Description
Overhead-bound benchmarks like Fibonacci and Depth-First Search are significantly slower on Windows than Linux and Mac.
Config: i9-9980XE 18 cores, 36 threads, with 4.1GHz all core Turbo
On Fibonacci in particular, the default eager futures takes 14s under windows while it takes 370ms under Linux for a whopping 30x slowdown.
Lazy futures allocated via alloca
takes 800ms while they take 180ms under Linux.

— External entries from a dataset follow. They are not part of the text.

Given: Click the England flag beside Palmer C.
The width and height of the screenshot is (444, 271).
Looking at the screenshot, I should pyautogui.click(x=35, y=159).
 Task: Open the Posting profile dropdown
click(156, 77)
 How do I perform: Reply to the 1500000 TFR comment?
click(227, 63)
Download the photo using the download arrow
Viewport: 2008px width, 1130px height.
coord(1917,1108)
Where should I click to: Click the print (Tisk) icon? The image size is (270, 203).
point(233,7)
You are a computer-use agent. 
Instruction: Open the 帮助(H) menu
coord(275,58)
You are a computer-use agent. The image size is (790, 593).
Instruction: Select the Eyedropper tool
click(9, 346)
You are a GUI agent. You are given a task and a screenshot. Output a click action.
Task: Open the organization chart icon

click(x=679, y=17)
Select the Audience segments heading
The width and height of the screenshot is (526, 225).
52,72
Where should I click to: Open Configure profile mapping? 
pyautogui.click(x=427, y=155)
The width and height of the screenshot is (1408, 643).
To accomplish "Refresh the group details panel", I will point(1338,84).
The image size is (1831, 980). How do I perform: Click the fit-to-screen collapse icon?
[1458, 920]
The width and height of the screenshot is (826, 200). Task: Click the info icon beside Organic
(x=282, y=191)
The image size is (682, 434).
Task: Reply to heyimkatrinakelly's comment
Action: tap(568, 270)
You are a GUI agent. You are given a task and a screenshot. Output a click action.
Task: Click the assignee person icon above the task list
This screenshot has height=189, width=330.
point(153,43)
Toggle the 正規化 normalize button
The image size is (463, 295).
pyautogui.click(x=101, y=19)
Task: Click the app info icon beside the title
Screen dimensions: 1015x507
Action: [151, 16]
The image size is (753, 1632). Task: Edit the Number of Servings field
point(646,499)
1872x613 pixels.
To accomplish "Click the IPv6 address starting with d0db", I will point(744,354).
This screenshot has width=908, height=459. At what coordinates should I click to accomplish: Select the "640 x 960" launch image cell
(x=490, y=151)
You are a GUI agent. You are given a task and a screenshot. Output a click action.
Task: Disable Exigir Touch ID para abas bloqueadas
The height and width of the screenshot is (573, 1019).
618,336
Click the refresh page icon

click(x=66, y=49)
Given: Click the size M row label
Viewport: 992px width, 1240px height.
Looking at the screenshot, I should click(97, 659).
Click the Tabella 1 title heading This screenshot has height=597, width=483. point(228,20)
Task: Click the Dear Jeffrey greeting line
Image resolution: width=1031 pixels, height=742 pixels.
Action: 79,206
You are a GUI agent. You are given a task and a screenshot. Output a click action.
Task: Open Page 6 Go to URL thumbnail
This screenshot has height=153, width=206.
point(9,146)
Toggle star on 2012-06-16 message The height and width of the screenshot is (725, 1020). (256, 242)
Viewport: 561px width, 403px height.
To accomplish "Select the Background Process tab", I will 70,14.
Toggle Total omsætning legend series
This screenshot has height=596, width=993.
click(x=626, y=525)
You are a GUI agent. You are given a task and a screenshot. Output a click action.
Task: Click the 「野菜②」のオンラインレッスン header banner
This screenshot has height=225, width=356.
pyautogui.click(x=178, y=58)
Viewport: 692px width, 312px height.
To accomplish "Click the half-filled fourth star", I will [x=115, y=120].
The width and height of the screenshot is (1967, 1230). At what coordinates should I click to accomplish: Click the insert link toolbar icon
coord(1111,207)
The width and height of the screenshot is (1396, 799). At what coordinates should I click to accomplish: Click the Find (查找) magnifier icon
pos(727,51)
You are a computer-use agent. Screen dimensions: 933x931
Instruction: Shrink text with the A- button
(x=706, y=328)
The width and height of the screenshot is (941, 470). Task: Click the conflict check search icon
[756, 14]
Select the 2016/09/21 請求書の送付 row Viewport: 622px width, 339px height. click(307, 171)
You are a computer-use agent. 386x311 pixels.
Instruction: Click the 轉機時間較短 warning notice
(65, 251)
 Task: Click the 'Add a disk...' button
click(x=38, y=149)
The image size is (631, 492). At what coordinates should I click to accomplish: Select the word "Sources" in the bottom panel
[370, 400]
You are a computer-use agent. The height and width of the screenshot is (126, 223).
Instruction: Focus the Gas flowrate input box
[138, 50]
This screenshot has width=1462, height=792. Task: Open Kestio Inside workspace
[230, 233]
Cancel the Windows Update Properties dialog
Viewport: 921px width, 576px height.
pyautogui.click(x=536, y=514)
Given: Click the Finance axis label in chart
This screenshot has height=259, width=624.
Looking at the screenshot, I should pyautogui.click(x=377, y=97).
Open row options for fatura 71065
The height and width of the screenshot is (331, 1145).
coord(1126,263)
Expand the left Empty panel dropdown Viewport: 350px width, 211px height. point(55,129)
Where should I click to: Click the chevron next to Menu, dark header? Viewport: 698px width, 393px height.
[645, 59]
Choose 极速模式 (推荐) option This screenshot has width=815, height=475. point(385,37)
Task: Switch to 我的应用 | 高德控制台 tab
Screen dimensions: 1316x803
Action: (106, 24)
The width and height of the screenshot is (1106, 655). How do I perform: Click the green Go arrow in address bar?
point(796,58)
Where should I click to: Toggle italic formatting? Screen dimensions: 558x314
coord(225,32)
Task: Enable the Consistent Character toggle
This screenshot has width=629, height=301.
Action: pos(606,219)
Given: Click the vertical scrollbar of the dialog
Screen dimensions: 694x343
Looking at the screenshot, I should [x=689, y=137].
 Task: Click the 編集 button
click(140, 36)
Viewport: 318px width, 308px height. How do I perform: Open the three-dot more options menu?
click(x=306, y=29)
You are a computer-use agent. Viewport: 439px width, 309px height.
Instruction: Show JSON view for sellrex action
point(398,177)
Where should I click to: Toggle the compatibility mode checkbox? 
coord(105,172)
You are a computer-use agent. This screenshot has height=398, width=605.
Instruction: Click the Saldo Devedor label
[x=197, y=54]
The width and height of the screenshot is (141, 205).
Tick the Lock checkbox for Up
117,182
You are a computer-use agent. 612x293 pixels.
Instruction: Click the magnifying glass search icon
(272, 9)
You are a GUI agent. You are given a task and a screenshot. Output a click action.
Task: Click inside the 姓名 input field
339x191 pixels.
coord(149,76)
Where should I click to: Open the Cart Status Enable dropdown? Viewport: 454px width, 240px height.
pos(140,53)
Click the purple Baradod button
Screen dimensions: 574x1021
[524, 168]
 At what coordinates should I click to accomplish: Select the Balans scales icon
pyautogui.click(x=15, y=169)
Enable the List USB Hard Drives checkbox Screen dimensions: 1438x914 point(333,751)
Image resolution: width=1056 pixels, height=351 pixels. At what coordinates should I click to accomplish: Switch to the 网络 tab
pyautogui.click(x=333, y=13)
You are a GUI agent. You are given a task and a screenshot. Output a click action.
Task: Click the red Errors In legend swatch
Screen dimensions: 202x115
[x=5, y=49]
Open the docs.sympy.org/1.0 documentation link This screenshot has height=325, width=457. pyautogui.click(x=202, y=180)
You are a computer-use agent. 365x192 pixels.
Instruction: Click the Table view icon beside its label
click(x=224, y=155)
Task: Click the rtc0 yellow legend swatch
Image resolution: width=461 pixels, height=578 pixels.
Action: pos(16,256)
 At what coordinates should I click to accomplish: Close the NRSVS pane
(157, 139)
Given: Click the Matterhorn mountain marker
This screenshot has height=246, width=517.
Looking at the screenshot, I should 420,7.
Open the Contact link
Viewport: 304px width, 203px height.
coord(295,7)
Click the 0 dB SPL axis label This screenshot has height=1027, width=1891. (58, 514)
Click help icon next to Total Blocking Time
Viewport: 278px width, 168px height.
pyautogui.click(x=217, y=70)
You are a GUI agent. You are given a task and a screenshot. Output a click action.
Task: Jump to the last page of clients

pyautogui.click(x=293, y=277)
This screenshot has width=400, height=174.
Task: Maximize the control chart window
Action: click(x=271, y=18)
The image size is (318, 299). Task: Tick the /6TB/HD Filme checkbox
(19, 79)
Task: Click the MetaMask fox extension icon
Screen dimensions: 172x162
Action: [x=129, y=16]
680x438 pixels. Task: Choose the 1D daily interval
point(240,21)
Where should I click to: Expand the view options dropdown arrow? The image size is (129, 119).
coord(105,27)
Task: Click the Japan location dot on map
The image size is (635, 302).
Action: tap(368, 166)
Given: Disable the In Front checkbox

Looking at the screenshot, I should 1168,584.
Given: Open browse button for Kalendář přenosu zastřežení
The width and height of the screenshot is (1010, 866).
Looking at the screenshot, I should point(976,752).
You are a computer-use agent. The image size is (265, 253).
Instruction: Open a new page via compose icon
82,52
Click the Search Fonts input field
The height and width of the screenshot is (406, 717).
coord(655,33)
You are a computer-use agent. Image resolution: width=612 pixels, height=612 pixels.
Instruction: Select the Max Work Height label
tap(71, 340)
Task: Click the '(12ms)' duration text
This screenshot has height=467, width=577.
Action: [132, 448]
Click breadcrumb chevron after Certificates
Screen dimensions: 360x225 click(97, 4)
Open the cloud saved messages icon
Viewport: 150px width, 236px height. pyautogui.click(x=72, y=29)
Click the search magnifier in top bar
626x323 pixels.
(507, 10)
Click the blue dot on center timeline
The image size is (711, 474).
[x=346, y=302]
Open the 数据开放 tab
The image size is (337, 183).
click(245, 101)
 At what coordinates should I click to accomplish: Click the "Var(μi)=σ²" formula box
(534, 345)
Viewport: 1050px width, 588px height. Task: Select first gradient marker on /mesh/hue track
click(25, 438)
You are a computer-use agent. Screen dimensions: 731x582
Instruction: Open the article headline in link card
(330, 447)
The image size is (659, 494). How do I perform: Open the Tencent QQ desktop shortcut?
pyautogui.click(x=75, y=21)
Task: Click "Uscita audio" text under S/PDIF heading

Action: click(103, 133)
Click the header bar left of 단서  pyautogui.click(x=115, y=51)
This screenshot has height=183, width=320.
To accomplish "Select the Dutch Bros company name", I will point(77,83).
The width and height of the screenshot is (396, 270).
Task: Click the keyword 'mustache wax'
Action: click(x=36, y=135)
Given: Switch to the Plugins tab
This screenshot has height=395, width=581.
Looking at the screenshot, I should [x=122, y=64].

This points to a memory allocator issue.
Memory-bound benchmarks (transpose) and CPU-bound benchmarks (Black-Scholes) seem to behave somewhat similarly to Linux.
Similar issues:
- https://www.reddit.com/r/cpp/comments/blp3sf/performance_difference_on_osx_and_windows_10/
- https://www.perlmonks.org/?node_id=810276
Low priority as we can't probably do anything more than what we have now in our memory subsytem. It's doubtful than even using Mimalloc on Windows (just for Weave) would help as our memory pool is based on the same techniques. Lastly Fibonacci is an extreme case with computation load of 1 cycle while Weave targets being efficient at 2000 cycles.
TODO: benchmark Cilk and TBB to make sure we are not missing something.